Jon Rosales

Education

Ph.D. Conservation Biology
University of Minnesota
Minneapolis, MN

M.A. Public Affairs specializing in Technology, Energy and Environment and Foreign Policy
Humphrey Institute at the University of Minnesota
Minneapolis, MN

M.A. Economics specializing in Ecological and International Economics
Mankato State University
Mankato, MN

B.A. International Relations
University of Minnesota
Minneapolis, MN

Jon Rosales

Dr. Jon Rosales is a climate change scientist focused on the impacts of climate change on native peoples in the Arctic.  His expertise and scholarly focus is on developing scientific field methods that measure traditional ecological knowledge of arctic climate change.  Threaded through his work is a call to align human institutions within natural limits by challenging “monocultures of the mind,” or fossilized ways of thinking, that overwhelm the planet.

Research platform

As with many professors, Dr. Rosales' classes stem from his research.

In 2009 Dr. Rosales initiated the Alaskans Sharing Indigenous Knowledge (www.AKSIK.org) project.  AKSIK documents the impacts of climate change on two native villages in Alaska – Shaktoolik and Savoonga – and documents key community vulnerabilities and communicates their adaptation needs via the project’s website.  Phase I of the project documented via semi-structured interviews 34 distinct climate change related impacts in these two villages (Ignatowski and Rosales 2013).  Phase II ranked, via a survey, how disruptive and how obvious those 34 impacts are to villagers (Rosales and Chapman 2015).  Phase III is measuring, one-by-one, the most disruptive of those 34 impacts via innovative field methods that attempt to measure traditional ecological knowledge of those changes.

These changes are discussed with the Tribal Councils in the villages he studies, Savoonga and Shaktoolik, that serve as site of tremendous traditional ecological knowledge (TEK) of their landscape.  The Tribal Councils in those villages identify the most pertinent changes to their villages and together, scientist and traditional knowledge holders, they identify the next topic to study.

The first project in phase III is to measure the TEK of storms becoming more severe.  When asked, TEK holders in Shaktoolik tell us that they know (and could measure) storms getting stronger by where driftwood and debris lines ends after a storm.  An NSF grant ($90k) was secured to study these driftwood deposits as storm surge, which is used as a proxy for storm intensity (Rosales et al. 2021).

The second project in this phase looks at changing wind patterns.  TEK holders in Savoonga tell us that the predominant wind direction has changed from NW 30 years ago to SW now.  When asked how they would measure wind direction, TEK holders there tell us that their elders taught them to note the direction grass lays as an indicator of wind direction.  Rosales secured another NSF grant ($74k) to measure and monitor the direction grass lays down in the fall as an indicator of wind direction.  Preliminary field trials in Savoonga and at the Environmental Studies’ Living Laboratory show a relationship between predominant wind direction and grass lay direction (and seed head shape).  The team will now measure the grasses of St. Lawrence Island in the Bering Strait over the next few years.

Dr. Rosales includes Environmental Studies students in all his research activities.  Short descriptions of student collaborators can be found on the AKSIK website.

Research website: AKSIK (Alaskans Sharing Indigenous Knowledge)

Scholarly and other activities

Dr. Rosales has been invited to address the General Assembly of the United Nations on Earth Day in 2013 and speak at the Conference of Parties to the United Nations Framework Convention on Climate Change.  He has also presented at conferences of the Society for Conservation Biology, the Association for Environmental Studies and Sciences, and the North American Benthological Society, is the Director of International Affairs for the Center for the Advancement of the Steady-State Economy, and is an Expert Reviewer for the Intergovernmental Panel on Climate Change.  Dr. Rosales is the 2023 J. Calvin Keene Award winner at St. Lawrence University.

Dr. Rosales is fluent in English and competent in Spanish.  He has held many interesting and varied positions including being a chauffeur, greenskeeper, tour bus greeter, fitness instructor, and “slimer” in a fish caning factory in Alaska.  His current passions are climbing mountains and disassociating himself with the commercial economy.

**Records shown:**
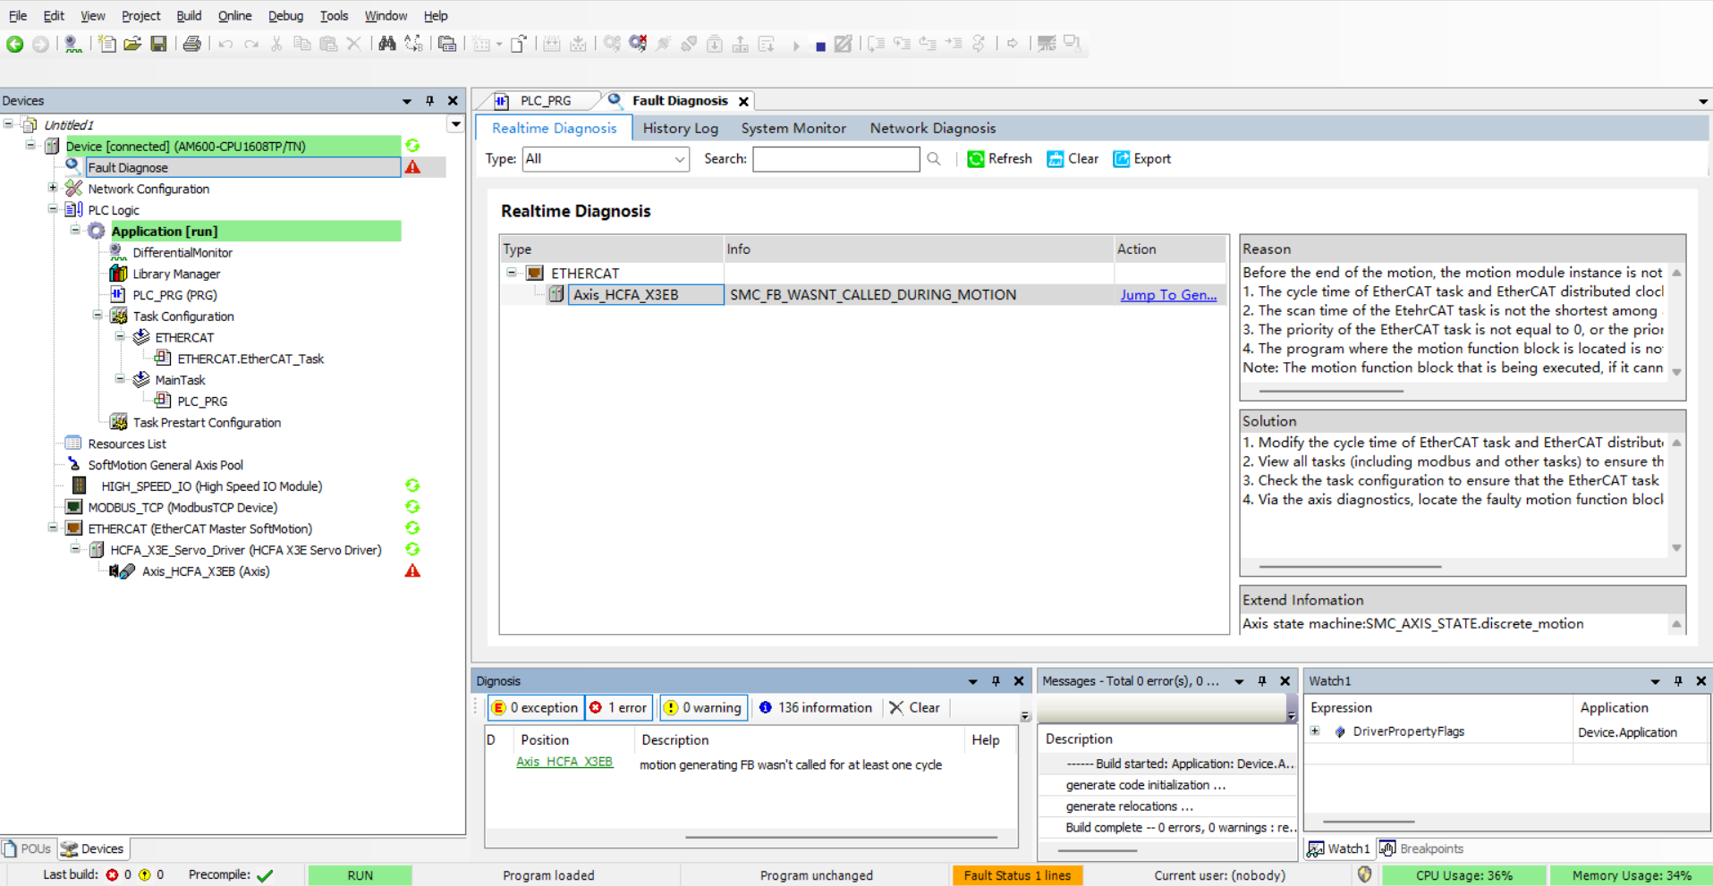Toggle the 0 warning filter
1713x886 pixels.
click(x=703, y=707)
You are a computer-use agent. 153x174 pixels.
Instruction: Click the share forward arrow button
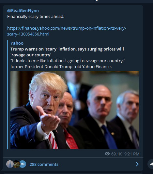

**Required tasks:**
A - Answer these from the Jon Rosales profile:
(i) Which university awarded his M.A. in Economics?
(ii) How many distinct climate change related impacts did Phase I of the project document?
(iii) How large was the NSF grant for measuring the direction grass lays down?
B - According to the Jon Rosales profile, why does the second phase III project measure the direction grass lays down in Savoonga? Answer in one to three sentences.
C - Transcribe everything in the Jon Rosales profile from "These changes are" down to "et al. 2021).".

**Solution list:**
A -
(i) Mankato State University
(ii) 34
(iii) $74k

B - TEK holders in Savoonga say the predominant wind direction has changed from NW to SW. Their elders taught them to note the direction grass lays as an indicator of wind direction, so the project measures grass lay direction to track wind direction.

C -
These changes are discussed with the Tribal Councils in the villages he studies, Savoonga and Shaktoolik, that serve as site of tremendous traditional ecological knowledge (TEK) of their landscape.  The Tribal Councils in those villages identify the most pertinent changes to their villages and together, scientist and traditional knowledge holders, they identify the next topic to study.

The first project in phase III is to measure the TEK of storms becoming more severe.  When asked, TEK holders in Shaktoolik tell us that they know (and could measure) storms getting stronger by where driftwood and debris lines ends after a storm.  An NSF grant ($90k) was secured to study these driftwood deposits as storm surge, which is used as a proxy for storm intensity (Rosales et al. 2021).